CloudWatch
Rationale
We use CloudWatch for monitoring our entire AWS infrastructure. We can monitor our applications, react to performance changes within them, optimize resource utilization, and get a unified view of operational health. The main reasons why we chose it over other alternatives are the following:
- It is a core AWS service. Once we start creating infrastructure, CloudWatch begins to monitor it.
- It integrates seamlessly with most AWS services. Some examples are EC2, S3, and DynamoDB.
- It complies with several certifications from ISO and CSA. Many of these certifications are focused on granting that the entity follows best practices regarding secure cloud-based environments and information security.

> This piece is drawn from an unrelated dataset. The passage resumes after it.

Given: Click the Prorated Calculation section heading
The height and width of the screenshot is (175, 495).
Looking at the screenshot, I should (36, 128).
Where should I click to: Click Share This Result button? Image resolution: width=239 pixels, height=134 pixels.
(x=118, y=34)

- It supports custom dashboards for visualizing metrics using diagrams like bars, pies, numbers, among others. Other customizations such as timespans and resource metrics as axes are also available.
- It supports alarms using AWS SNS, allowing email notifications to be triggered when resource metric conditions are not met or anomalies are detected.

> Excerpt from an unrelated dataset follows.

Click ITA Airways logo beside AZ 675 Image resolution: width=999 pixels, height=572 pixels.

- Resources can be written as code using Terraform.
Alternatives
Note: > GCP Cloud Monitoring and Azure Monitor are alternatives that did not exist at the time we migrated to the cloud. A review of each of them is pending.
Usage
We use CloudWatch for monitoring
- EC2 instance performance;
- EBS disk usage and performance;
- S3 bucket size and object number;
- ELB load balancer performance;
- Redshift database usage and performance;
- DynamoDB tables usage and performance;
- SQS sent, delayed, received and deleted messages;
- ECS cluster resource reservation and utilization, and
- Lambda invocations, errors, duration, among others.

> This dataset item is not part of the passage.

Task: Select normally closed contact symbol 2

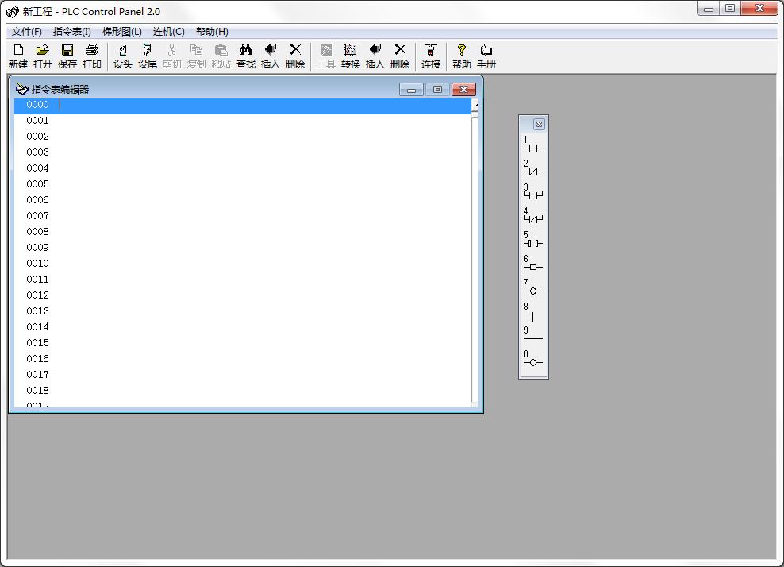Action: tap(533, 168)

We do not use CloudWatch for
- synthetic monitoring (we use Checkly instead);
- ServiceLens (it only supports Lambda functions, API Gateway, and Java-based applications);
- Contributor Insights (we use Cloudflare instead);
- Container Insights (we use New Relic; pending review);
- Lambda Insights (we currently use Lambda for a few non-critical tasks);
- CloudWatch agent (it could increase visibility for EC2 machines; pending review);
- CloudWatch Application Insights (it only supports Java-based applications), or
- writing our alarms as code using Terraform (pending to be done).
Guidelines
- You can access the CloudWatch console after authenticating to AWS.
- You can watch CloudWatch metrics from the monitoring section of each AWS service.